Ты просто смеешься над нами, шалава безродная, – говорит Литума.
– Хоть я и безродная, а деньги мои ты любишь, – говорит Дикарка. – Что же ты моими деньгами не брезгуешь?
Братья Леон и Анхелика Мерседес улыбаются, Литума хмурит лоб, доктор Севальос продолжает задумчиво почесывать затылок.
Не выводи меня из себя, красотка, – принужденно улыбаясь, говорит Литума. – Сегодня не время ссориться.
– Смотри лучше, как бы она не вышла из себя, – говорит Анхелика Мерседес. – Не очень-то хорохорься, а то она тебя бросит, и ты умрешь с голоду. Не перечь главе семейства, непобедимый.
У братьев Леон уже не скорбные, а веселые лица – здорово сказано, донья Анхелика, а через минуту и Литума добродушно смеется – пусть уходит хоть сейчас. Только куда ей – она липнет к ним как смола, она больше черта боится Хосефино. Если она бросит его, Хосефино ее убьет.
– Ансельмо никогда больше не говорил с тобой о сельве, девушка? – спрашивает доктор Севальос.
– Он был мангач, доктор, – уверяет Обезьяна. – Она выдумала, что он ее земляк, чтобы поважничать. На покойника можно наклепать все, что хочешь.
– Один раз я его спросила, есть ли у него там родные, – говорит Дикарка. – А он сказал: кто его знает, наверное, все уже померли. Но случалось, он отнекивался и говорил – я родился мангачем и умру мангачем.

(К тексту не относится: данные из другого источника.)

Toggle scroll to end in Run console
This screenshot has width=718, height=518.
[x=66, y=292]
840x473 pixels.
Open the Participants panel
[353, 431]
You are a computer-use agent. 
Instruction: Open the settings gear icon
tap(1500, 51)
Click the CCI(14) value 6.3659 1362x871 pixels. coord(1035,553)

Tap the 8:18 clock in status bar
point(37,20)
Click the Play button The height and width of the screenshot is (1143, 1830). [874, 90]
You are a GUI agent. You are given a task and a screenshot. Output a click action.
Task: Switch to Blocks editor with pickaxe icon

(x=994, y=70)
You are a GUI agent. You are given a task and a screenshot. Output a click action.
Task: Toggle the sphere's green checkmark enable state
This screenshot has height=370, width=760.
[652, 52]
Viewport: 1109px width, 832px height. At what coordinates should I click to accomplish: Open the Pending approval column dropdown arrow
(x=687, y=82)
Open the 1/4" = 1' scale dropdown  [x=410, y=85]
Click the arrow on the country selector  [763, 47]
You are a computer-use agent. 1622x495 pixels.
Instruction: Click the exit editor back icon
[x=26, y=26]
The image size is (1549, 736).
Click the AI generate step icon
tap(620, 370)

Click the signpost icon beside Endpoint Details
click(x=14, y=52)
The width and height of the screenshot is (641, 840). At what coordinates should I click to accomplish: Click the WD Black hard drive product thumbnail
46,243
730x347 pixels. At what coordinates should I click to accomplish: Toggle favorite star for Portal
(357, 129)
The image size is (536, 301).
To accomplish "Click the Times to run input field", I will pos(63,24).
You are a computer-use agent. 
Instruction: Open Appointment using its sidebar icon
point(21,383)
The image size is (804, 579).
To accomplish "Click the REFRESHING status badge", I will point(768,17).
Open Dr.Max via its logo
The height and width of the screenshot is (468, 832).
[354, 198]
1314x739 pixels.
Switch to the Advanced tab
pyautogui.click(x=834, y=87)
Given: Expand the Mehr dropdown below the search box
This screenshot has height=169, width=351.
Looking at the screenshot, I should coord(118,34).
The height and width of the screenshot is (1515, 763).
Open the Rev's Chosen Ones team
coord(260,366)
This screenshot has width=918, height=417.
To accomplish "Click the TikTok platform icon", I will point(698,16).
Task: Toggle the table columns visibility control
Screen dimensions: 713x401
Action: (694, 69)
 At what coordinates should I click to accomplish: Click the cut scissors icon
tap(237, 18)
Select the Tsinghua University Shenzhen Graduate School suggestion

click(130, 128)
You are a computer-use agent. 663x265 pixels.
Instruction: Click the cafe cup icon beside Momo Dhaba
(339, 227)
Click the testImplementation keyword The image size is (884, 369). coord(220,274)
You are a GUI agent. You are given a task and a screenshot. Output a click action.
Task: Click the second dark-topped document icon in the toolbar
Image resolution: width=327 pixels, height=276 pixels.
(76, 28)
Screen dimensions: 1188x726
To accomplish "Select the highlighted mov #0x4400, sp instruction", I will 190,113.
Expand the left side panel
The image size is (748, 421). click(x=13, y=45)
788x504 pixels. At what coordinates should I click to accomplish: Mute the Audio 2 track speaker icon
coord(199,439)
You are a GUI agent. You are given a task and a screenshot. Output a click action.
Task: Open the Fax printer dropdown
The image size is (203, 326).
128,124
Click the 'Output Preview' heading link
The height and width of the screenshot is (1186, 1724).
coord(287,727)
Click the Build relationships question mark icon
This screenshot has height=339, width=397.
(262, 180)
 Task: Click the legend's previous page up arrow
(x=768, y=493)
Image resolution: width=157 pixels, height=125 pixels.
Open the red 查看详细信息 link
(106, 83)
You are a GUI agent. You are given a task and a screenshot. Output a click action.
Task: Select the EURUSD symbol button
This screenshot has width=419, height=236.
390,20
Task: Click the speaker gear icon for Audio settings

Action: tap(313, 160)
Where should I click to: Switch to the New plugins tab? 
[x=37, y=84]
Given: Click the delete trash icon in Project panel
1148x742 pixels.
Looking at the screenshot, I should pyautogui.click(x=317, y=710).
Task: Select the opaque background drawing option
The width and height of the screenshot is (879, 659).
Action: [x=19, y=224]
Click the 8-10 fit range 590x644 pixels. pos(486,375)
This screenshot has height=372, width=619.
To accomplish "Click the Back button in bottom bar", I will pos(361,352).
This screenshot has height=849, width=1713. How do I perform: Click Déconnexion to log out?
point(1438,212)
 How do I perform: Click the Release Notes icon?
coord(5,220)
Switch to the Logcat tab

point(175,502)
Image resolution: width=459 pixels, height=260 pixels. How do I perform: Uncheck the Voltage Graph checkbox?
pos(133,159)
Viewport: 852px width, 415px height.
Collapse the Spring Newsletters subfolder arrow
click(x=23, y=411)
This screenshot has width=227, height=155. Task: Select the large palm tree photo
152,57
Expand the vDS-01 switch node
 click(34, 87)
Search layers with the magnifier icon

– Вот видите, доктор? – говорит Хосе. – Если он как-то раз и сказал ей, что он ее земляк, то, должно быть, просто пошутил. Вот теперь ты наконец говоришь правду, сестрица.
– Я тебе не сестрица, – говорит Дикарка. – Я шлюха безродная.
– Смотри, как бы не услышал отец Гарсиа, а то он опять раскипятится, – говорит доктор Севальос, приложив палец к губам. – А где же четвертый непобедимый, ребята? Почему вы с ним больше не водитесь?
– Мы с ним поссорились, доктор, – говорит Обезьяна. – Мы сказали ему, чтоб он не показывался в Мангачерии.
– Это гнусный тип, доктор, – говорит Хосе. – Сволочь. Разве вы не знаете, что он скатился на самое дно? За кражу сидел.
– Но ведь раньше вы были неразлучные друзья и вместе с ним выводили из терпения всю Пьюру, – говорит доктор Севальос.
– Все дело в том, что он не мангач, – говорит Обезьяна. – Он оказался фальшивым другом, доктор.
– Надо договориться с каким-нибудь священником, – говорит Анхелика Мерседес. – Насчет панихиды и чтобы пришел отпевать его на велорио.
При этих словах братья Леон и Литума одновременно принимают серьезный вид, хмурят брови, кивают.
– Можно попросить кого-нибудь из Салезианского колледжа, донья Анхелика, – говорит Обезьяна. – Хотите, я схожу с вами? Там есть один симпатичный священник, который играет с детьми в футбол. Отец Доменико.